=== EXERCISE DESCRIPTION ===
Reproduce the entries below character for character.

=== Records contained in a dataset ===
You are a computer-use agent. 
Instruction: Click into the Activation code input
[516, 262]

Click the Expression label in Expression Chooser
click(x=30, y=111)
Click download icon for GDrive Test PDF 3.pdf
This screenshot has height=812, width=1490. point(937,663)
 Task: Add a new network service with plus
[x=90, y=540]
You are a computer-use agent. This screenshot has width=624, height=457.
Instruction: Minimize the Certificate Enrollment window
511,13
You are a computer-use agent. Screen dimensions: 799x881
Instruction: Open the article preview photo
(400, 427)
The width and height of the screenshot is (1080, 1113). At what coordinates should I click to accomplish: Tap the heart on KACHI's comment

=== WRITTEN RESPONSE ===
You are a computer-use agent. 
Instruction: Click into the Activation code input
[516, 262]

Click the Expression label in Expression Chooser
click(x=30, y=111)
Click download icon for GDrive Test PDF 3.pdf
This screenshot has height=812, width=1490. point(937,663)
 Task: Add a new network service with plus
[x=90, y=540]
You are a computer-use agent. This screenshot has width=624, height=457.
Instruction: Minimize the Certificate Enrollment window
511,13
You are a computer-use agent. Screen dimensions: 799x881
Instruction: Open the article preview photo
(400, 427)
The width and height of the screenshot is (1080, 1113). At what coordinates should I click to accomplish: Tap the heart on KACHI's comment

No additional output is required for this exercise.